11 Aralık 2009 Cuma

Hoş Bulduk

Doğduğumu öğrenip, bu blogdaki fotoğrafımı görüp "Hoşgeldin, iyi ki doğdun" dileklerini ileten herkese teşekkür ediyorum.

Merak edenler için doğum öncesinin ve doğumumun ayrıntıları şöyle:

Doktorum, son zamanlarda annemin karnında pek iyi beslenemediğime karar vermişti. O yüzden sık sık kalp atışlarımla hareketlerimi bir alet aracılığıyla dinliyorlardı. Bu arada bugünlere kadar sağlıklı gelmemi sağlayan doktorumuz Teoman Amca'yı ne kadar sevdiğimi söylesem azdır. Normal doğumuma yaklaşık üç hafta kalmışken artık annemin karnında kalmamın bana bir faydasının olmayacağına karar verdiler. Doğum kilom iki kilonun biraz üzerinde olarak tahmin edildiğinden, doğumun, doğum sonrasında bana daha iyi bakılacağı düşünülen Eskişehir Kadın ve Çocuk Hastanesi'nde yapılması da netleşti. Fakat problem şuydu ki, Teoman Amca'nın o hastanede doğuma girmesi mümkün değildi. Onun da yönlendirmesi ile doğumu, o güne kadar tanımadığım Nezih Amca'nın gerçekleştireceğini öğrendim. Tedirgin olmadım değil, ancak elden ne gelir...

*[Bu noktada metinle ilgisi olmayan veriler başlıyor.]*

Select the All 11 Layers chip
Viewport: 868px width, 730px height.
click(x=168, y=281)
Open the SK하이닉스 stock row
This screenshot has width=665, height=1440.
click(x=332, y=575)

Annem 2 Aralık Çarşamba günü hastaneye yattı. Hastane doğum sonrasındaki bakımım için Eskişehir'deki en iyi seçenek olmakla birlikte, özellikle ziyaretçiler konusundaki sıkı kuralları nedeniyle anne-babam biraz üzüldüler. Annemle birlikte hastanede bulunduğumuz süre içerisinde babamla görüşmemiz çok kısıtlı oldu örneğin. Yine de annemle ve benimle görüşebilmek için her yolu deneyen babamın inatçılığına ve bu konudaki başarısına şapka çıkarmak gerekir.

3 Aralık Perşembe sabahı annemi ameliyathaneye götürdüler ve epidural sezeryan yöntemiyle doğumum gerçekleşti. Bu sayede doğar doğmaz annemin beni görme imkanı oldu. İyi de oldu, zira ameliyat sonrası annemi yoğun bakıma alırlarken beni de yenidoğan bebek bakım ünitesine götürdüler. Bu arada bizimkilerin korktuğu olmadı; küvöze konmadım. Yalnızca benim gibi miniklerin olduğu bir tür gözetim odasında tutuldum. Ameliyathanenin kapısında babamla tanışma imkanım da oldu. Beni görür görmez ne kadar küçük ve sarı olduğumu söyledi. Sanki kendisi pek büyük de...

Babamın ve bir ara da babaannemin tutulduğum bakım ünitesine geldiklerini ancak beni görmelerine izin verilmediğini hemşire Füsun Abla'dan öğrendim. Siz de beni ilk kez Füsun Abla'nın çektiği fotoğrafla gördünüz. Kendisi çektiği fotoğrafın şimdiden ne kadar ünlü olduğunun farkında değil. Füsun Abla bir-iki gün boyunca annemle aramda habercilik de yaptı. Onun çektiği fotoğrafı buraya Barbaros Abi adında biri koymuş; görünce teşekkür edeceğim.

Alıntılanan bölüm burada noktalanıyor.